## WHAT TO DO
Carry on the EDAC patch thread below, picking up right after its last line.

## SOURCE EXCERPT

+-------+

[PATCH] EDAC/amd64: Fix possible module load failure on some UMC usage combinations

Avadhut Naik posted 1 patch 2 weeks, 2 days ago
There is a newer version of this series
drivers/edac/amd64_edac.c | 2 +-
1 file changed, 1 insertion(+), 1 deletion(-)
[PATCH] EDAC/amd64: Fix possible module load failure on some UMC usage combinations
Posted by Avadhut Naik 2 weeks, 2 days ago
Starting Zen4, AMD SOCs have 12 Unified Memory Controllers (UMCs) per
socket.

When the amd64_edac module is being loaded, these UMCs are traversed to
determine if they have SdpInit (SdpCtrl[31]) and EccEnabled (UmcCapHi[30])
bits set and create masks in umc_en_mask and ecc_en_mask respectively.

However, the current data type of these variables is u8. As a result, if
only the last 4 UMCs (UMC8 - UMC11) of the system have been utilized,
umc_ecc_enabled() will return false. Consequently, the module may fail to
load on these systems.

Change the data type of these variables to u16.

Signed-off-by: Avadhut Naik <avadhut.naik@amd.com>
---
 drivers/edac/amd64_edac.c | 2 +-
 1 file changed, 1 insertion(+), 1 deletion(-)

diff --git a/drivers/edac/amd64_edac.c b/drivers/edac/amd64_edac.c
index ddfbdb66b794..583685e8e60f 100644
--- a/drivers/edac/amd64_edac.c
+++ b/drivers/edac/amd64_edac.c
@@ -3362,7 +3362,7 @@ static bool dct_ecc_enabled(struct amd64_pvt *pvt)
 
 static bool umc_ecc_enabled(struct amd64_pvt *pvt)
 {
-	u8 umc_en_mask = 0, ecc_en_mask = 0;
+	u16 umc_en_mask = 0, ecc_en_mask = 0;
 	u16 nid = pvt->mc_node_id;
 	struct amd64_umc *umc;
 	u8 ecc_en = 0, i;
-- 
2.43.0
Re: [PATCH] EDAC/amd64: Fix possible module load failure on some UMC usage combinations
Posted by Borislav Petkov 2 weeks, 2 days ago
On Mon, Dec 09, 2024 at 09:55:10PM +0000, Avadhut Naik wrote:
> Starting Zen4, AMD SOCs have 12 Unified Memory Controllers (UMCs) per
> socket.
> 
> When the amd64_edac module is being loaded, these UMCs are traversed to
> determine if they have SdpInit (SdpCtrl[31]) and EccEnabled (UmcCapHi[30])
> bits set and create masks in umc_en_mask and ecc_en_mask respectively.
> 
> However, the current data type of these variables is u8. As a result, if
> only the last 4 UMCs (UMC8 - UMC11) of the system have been utilized,
> umc_ecc_enabled() will return false. Consequently, the module may fail to
> load on these systems.
> 
> Change the data type of these variables to u16.

No need to explain what the patch does. The "why" is enough.
 
> Signed-off-by: Avadhut Naik <avadhut.naik@amd.com>
> ---
>  drivers/edac/amd64_edac.c | 2 +-
>  1 file changed, 1 insertion(+), 1 deletion(-)

This looks like it needs a CC:stable and a Fixes: tag, right?

+-------+

(Entries on where targets appear)
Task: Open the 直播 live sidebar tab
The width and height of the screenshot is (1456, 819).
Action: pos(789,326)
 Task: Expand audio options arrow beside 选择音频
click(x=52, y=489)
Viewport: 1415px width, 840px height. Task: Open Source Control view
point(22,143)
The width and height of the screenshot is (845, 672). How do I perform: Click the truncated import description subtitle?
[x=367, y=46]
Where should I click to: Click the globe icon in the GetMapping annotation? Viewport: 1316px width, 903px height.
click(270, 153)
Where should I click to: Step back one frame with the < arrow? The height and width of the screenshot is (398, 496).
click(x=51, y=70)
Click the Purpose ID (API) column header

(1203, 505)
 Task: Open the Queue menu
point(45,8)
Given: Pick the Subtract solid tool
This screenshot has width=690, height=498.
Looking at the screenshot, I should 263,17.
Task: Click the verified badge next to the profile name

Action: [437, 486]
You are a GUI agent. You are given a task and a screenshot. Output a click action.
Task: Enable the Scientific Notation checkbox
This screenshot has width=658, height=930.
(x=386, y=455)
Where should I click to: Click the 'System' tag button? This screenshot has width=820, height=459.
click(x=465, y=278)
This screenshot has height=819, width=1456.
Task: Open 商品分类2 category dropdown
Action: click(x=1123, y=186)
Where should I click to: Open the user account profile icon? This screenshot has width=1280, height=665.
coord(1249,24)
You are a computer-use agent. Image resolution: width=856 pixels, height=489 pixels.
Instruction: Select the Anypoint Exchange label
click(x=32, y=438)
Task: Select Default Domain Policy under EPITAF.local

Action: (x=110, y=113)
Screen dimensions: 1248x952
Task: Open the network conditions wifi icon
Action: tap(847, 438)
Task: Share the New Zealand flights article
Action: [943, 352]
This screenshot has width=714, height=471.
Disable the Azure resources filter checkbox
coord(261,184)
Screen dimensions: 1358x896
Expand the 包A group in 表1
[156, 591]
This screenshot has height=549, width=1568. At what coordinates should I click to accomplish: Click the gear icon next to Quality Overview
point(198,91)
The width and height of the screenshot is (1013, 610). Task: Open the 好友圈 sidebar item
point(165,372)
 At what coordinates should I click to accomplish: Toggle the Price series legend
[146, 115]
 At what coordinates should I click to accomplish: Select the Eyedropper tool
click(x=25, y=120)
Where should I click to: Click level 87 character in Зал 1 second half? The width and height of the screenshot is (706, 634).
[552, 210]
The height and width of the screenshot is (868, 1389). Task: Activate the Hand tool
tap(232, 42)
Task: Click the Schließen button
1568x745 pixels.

+-------+

## ANSWER
While at it, you can simply make those vars int and be done with it.

Thx.

-- 
Regards/Gruss,
    Boris.

https://people.kernel.org/tglx/notes-about-netiquette
Re: [PATCH] EDAC/amd64: Fix possible module load failure on some UMC usage combinations
Posted by Naik, Avadhut 2 weeks, 2 days ago

On 12/10/2024 03:55, Borislav Petkov wrote:
> On Mon, Dec 09, 2024 at 09:55:10PM +0000, Avadhut Naik wrote:
>> Starting Zen4, AMD SOCs have 12 Unified Memory Controllers (UMCs) per
>> socket.
>>
>> When the amd64_edac module is being loaded, these UMCs are traversed to
>> determine if they have SdpInit (SdpCtrl[31]) and EccEnabled (UmcCapHi[30])
>> bits set and create masks in umc_en_mask and ecc_en_mask respectively.
>>
>> However, the current data type of these variables is u8. As a result, if
>> only the last 4 UMCs (UMC8 - UMC11) of the system have been utilized,
>> umc_ecc_enabled() will return false. Consequently, the module may fail to
>> load on these systems.
>>
>> Change the data type of these variables to u16.
> 
> No need to explain what the patch does. The "why" is enough.
>  
Will remove this line.

>> Signed-off-by: Avadhut Naik <avadhut.naik@amd.com>
>> ---
>>  drivers/edac/amd64_edac.c | 2 +-
>>  1 file changed, 1 insertion(+), 1 deletion(-)
> 
> This looks like it needs a CC:stable and a Fixes: tag, right?
> 
It does need a Fixes: tag. Will add that.
But not so sure about the CC:stable.
Quoting from stable-kernel-rules about the patches that are accepted into stable.

It must fix a real bug that bothers people (not a, “This could be a problem...” type thing).

This has not been reported by anyone yet. IMO, it classifies as
"This could be a problem" type issue.
Would you agree?

> While at it, you can simply make those vars int and be done with it.
> 
Okay, will change the data type of these 2 variables to int.
> Thx.
> 

-- 
Thanks,
Avadhut Naik

Re: [PATCH] EDAC/amd64: Fix possible module load failure on some UMC usage combinations
Posted by Borislav Petkov 2 weeks, 2 days ago
On Tue, Dec 10, 2024 at 11:32:06AM -0600, Naik, Avadhut wrote:
> But not so sure about the CC:stable.
> Quoting from stable-kernel-rules about the patches that are accepted into stable.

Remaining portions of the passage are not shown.